Metacore Games Oy is a Finnish video game developer with offices in Helsinki and Berlin. Its first game was Merge Mansion, launched in September 2020. Merge Mansion has achieved over 60 million downloads and generated over 700 million US dollars in revenue. Metacore is part of the Supercell group, which is the company's majority shareholder and from which Metacore has received a total of 180 million euros in funding.
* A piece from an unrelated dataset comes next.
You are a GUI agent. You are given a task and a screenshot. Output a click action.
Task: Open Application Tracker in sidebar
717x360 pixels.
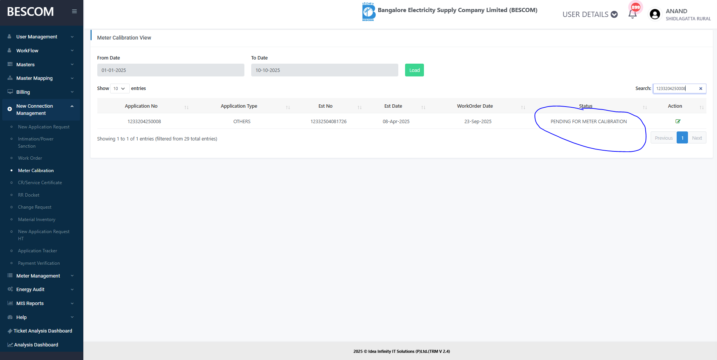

The company was founded in 2014 under the name Everywear Games, at which time it developed games for the Apple Watch. In 2018, the company changed its direction and began developing the game Merge Mansion. The founders include Mika Tammenkoski, who co-founded the gaming company Sumea in 2004, and Aki Järvilehto, who is known as the CEO of Futuremark and the Deputy CEO of Remedy.

In January 2023, Supercell announced that it was transferring the rights to its Everdale game to Metacore.